* _CONSIGNE_
Répondez brièvement aux questions suivantes sur l'extrait consacré à la vaccination contre le coronavirus :
(a) Selon Visão, quelle part des décès liés à la maladie au Portugal représentent les personnes âgées de plus de 70 ans ?
(b) Contrairement au Portugal, quel pays vaccine actuellement en priorité les personnes âgées ?
(c) Quelle fonction occupe Nuriye Ortaylı ?

* _EXTRAIT_
::::::::::

Coronavirus : qui vacciner en premier ?
Plusieurs semaines après son lancement en Europe, la campagne de vaccination contre le coronavirus continue de faire débat. Les éditorialistes déplorent l'absence de stratégie commune et fustigent les dysfonctionnements constatés dans chaque pays.
Les anciens doivent être prioritaires
La campagne de vaccination portugaise ne prend pas en compte le facteur âge, déplore Visão :
«Les citoyens se soulèvent enfin contre les critères du plan national de vaccination, car celui-ci ne prévoit pas, après l'immunisation des personnels de santé, de traiter en priorité les personnes de plus de 80 ans, comme on le fait déjà dans d'autres pays européens. ... Au moment où cette question était débattue, il était déjà injustifiable de vouloir accorder la priorité aux forces de l'ordre et à la police et de faire passer en dernier les premières victimes du Covid, à savoir les personnes âgées de plus 70 ans, qui représentent 90 pour cent des décès liés à la maladie au Portugal. Subsiste-t-il le moindre doute aujourd'hui quant au fait que la vaccination de cette catégorie de la population constitue une priorité absolue ?»
Ne pas gaspiller les ressources
Contrairement au Portugal, la Turquie vaccine actuellement en priorité les personnes âgées. Pour Cumhuriyet, c'est une absurdité :
«Le personnel médical se donne tout le mal du monde à affronter la glace et la neige pour aller vacciner un nonagénaire dans un village reculé. Avec qui est-il en contact, par qui risque-t-il donc d'être contaminé ? L'ouvrier de 30 à 40 ans qui travaille dans une usine, sur un chantier ou au fond de la mine dans la plus grande promiscuité, qui prend des bus bondés et mange côte à côte à une tablée de dix à la cantine, celui-là en revanche n'a pas droit au vaccin.»
Sans équité internationale, pas de sortie de crise
Dans Yetkin Report, Nuriye Ortaylı, conseillère en questions de santé, cite un rapport actuel de l'OMS :
«Il y est pointé que même dans le cas de figure où les Etats riches vaccineraient l'ensemble de leur population, ils continueraient à essuyer des pertes économiques, équivalentes à la moitié des pertes actuelles, tant que les autres Etats ne se seraient pas eux aussi mis à vacciner - des pertes évaluées à 9 000 milliards de dollars. L'étude souligne le fait que toutes les économies sont reliées et que les effets de la pandémie ne peuvent donc nulle part être annulés tant qu'ils ne le seront pas partout. Je peux y ajouter que si la lutte contre le virus n'est pas engagée partout, elle ne sera pas efficace. Tant les sciences économiques que l'épidémiologie nous rappellent une vérité : l'équité.»

::::::::::

* _LISTE DES DONNÉES_
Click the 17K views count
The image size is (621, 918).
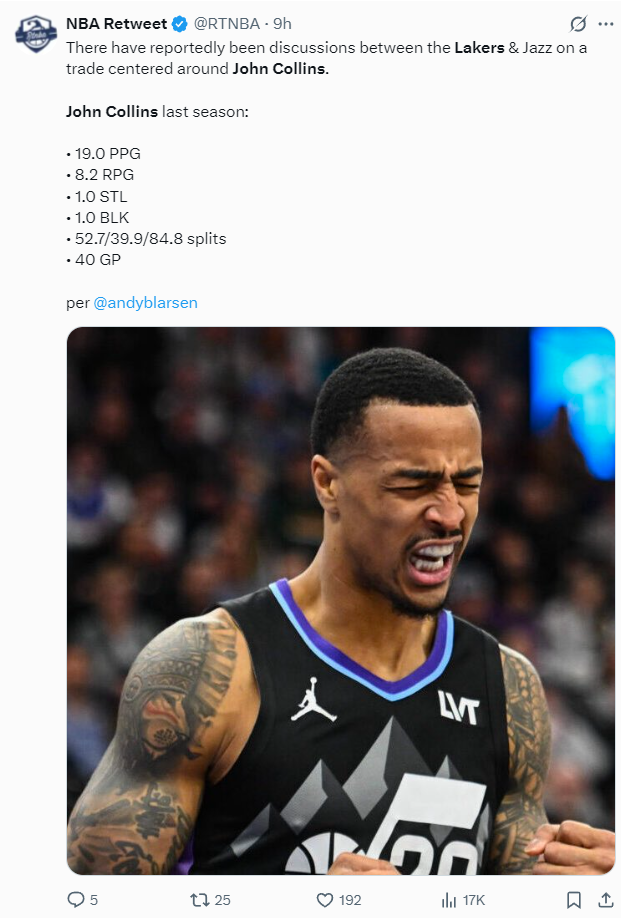point(474,900)
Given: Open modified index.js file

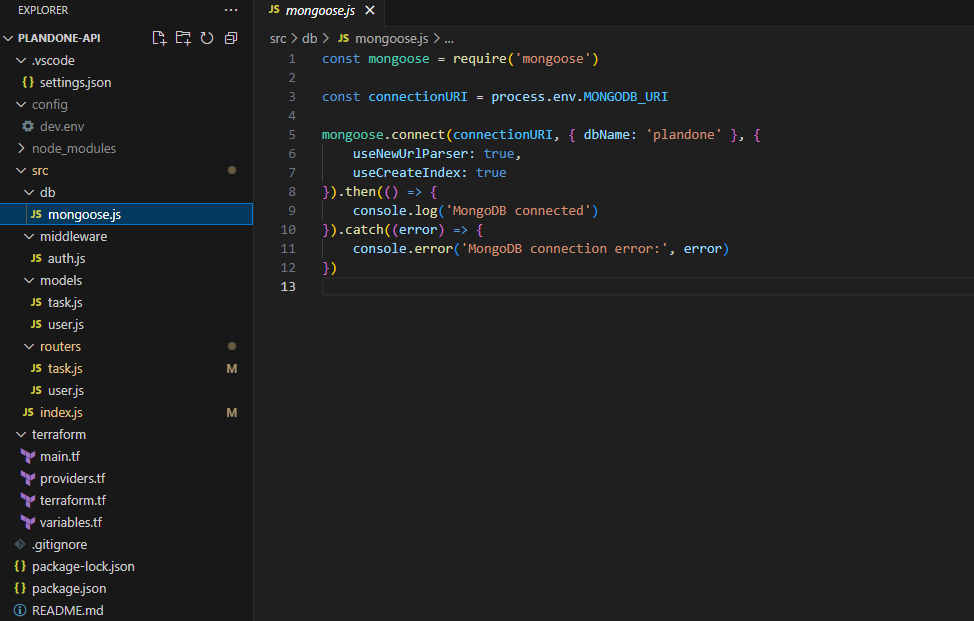Looking at the screenshot, I should [x=61, y=412].
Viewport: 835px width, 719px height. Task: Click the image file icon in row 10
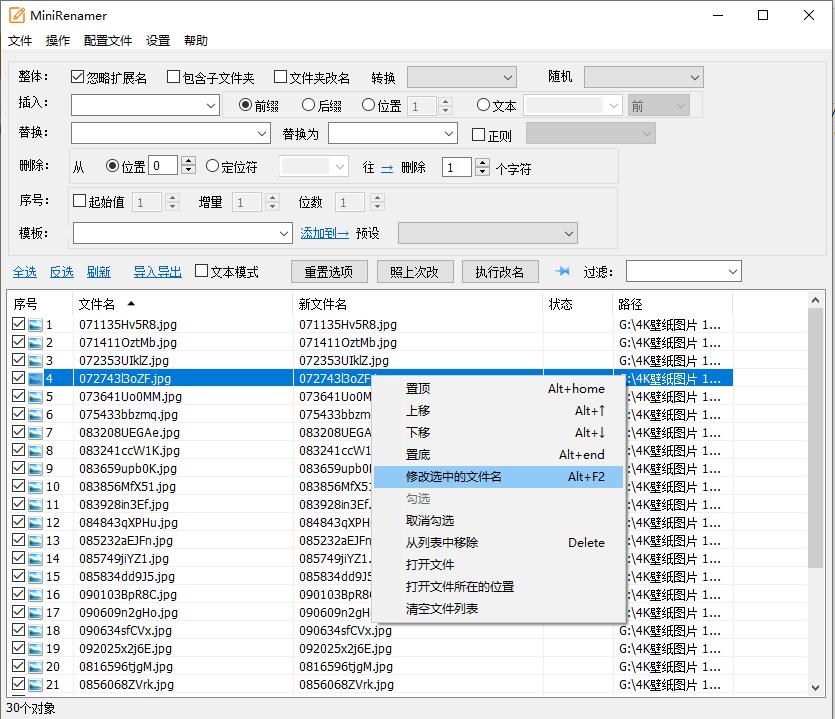click(35, 487)
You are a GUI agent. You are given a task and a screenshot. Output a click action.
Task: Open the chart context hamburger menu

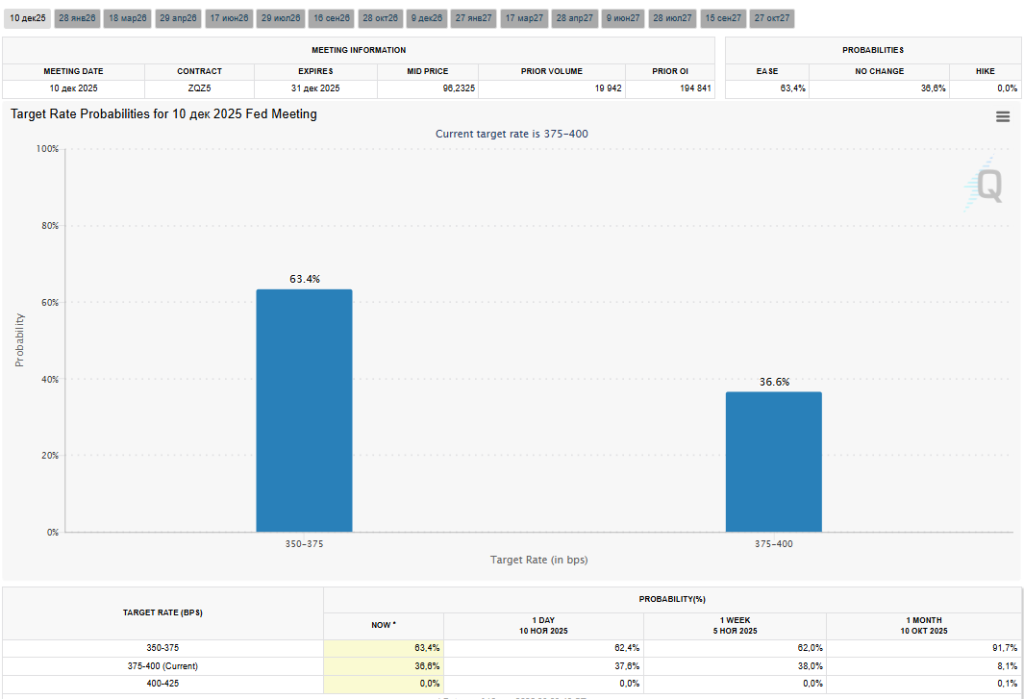coord(1002,117)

::::::::::

* _RÉPONSE_
(a) 90 pour cent.
(b) La Turquie.
(c) Conseillère en questions de santé.